Love is all you need
I love my son and I love all those who love him. I understand. There have been times in my life when I’ve looked at another man and thought to myself, “He’s handsome, and funny, and smart, and if I were gay, he’d be the one.” It’s not a far leap for me to realize that sexual orientation is just that, a desire for people of the same gender. There’s no sin in that, as far as I’m concerned.
This blog is a bit long because there’s a ton to say about this matter. As our country reels from attacks on its institutions and the Constitution, I think about all the social and civil progress our nation is trying to make and why so many people fight back against it.
It is because, secretly, they are the people that are most afraid in this world. But they’re not alone. Even the people who wrote the words in the Bible were afraid in many ways. Yet so were the religious authorities who threatened and conspired against Jesus. They were afraid of him. So they reacted with controlling words and violence. They conspired with political leaders to do their vicious bidding. For thousands of years after those actions, Christian leaders adopted the same legalistic practices once they got control and imparted the same sort of vicious repression to which Jesus so objected.
This is what happens in the world when people who are afraid of others are allowed to take control of society. For two thousand years the bravest people in the world are those that have stood up against these fears that get turned into violence through religion, politics and selfish desires.
Sins of Scripture
As Bishop John Shelby Spong wrote in his book The Sins of Scripture, even the Apostle Paul was a deeply repressed man struggling with instincts he both refused and denied in himself.
Spong wrote: “Yes, I am convinced that Paul of Tarsus was a gay man, deeply repressed, self-loathing, rigid in denial, bound by the law that he hoped could keep this thing, that he judged to be so unacceptable, totally under control, a control so profound that even Paul did not have to face this fact about himself. But repression kills. It kills the repressed one and sometimes the defensive anger found in the repressed one also kills those who challenge, threaten or live out the thing that this repressed person so deeply fears.”
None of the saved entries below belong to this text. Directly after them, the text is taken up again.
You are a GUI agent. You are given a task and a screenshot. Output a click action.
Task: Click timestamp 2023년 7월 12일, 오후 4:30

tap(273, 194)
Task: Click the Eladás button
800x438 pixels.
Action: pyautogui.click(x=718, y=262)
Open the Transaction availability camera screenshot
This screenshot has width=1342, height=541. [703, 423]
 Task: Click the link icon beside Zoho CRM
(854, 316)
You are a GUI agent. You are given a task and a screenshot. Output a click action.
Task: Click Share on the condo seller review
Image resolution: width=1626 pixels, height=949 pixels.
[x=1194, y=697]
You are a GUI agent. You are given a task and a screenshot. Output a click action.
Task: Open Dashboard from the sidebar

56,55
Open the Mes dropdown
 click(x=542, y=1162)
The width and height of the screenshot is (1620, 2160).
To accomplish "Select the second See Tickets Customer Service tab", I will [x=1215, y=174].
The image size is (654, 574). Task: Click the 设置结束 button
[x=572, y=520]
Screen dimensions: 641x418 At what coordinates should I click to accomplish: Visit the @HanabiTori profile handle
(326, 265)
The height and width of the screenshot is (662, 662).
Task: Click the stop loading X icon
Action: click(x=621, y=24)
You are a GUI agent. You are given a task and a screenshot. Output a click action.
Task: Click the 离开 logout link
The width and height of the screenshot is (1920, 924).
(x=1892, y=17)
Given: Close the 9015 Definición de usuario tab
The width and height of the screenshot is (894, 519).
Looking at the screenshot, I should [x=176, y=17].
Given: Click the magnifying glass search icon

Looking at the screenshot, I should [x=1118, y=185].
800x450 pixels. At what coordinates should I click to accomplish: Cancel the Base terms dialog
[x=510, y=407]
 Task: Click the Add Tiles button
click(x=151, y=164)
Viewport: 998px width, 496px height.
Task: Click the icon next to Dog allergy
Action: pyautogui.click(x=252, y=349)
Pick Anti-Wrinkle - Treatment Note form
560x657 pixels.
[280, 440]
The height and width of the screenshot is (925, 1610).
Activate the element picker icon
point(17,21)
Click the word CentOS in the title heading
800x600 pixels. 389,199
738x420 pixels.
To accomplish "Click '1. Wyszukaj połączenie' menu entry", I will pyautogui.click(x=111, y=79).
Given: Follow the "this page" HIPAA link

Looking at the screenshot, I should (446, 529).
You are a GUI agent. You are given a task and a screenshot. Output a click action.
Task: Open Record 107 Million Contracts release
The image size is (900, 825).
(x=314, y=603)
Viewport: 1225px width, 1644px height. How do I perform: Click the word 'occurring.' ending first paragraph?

I think you can ascertain that there are other people in this world who are engaged in deep states of denial about themselves and others. As a result, people are suffering and dying because despots of that kind would rather punish others he considers weaker than himself than admit some sort of weakness.
Yet it is those precisely those supposedly “weak” or “inferior” people that are some of the strongest human beings. That’s what Jesus promised, “The meek shall inherit the earth.” Wise words all around. Glad Jesus could come out with them.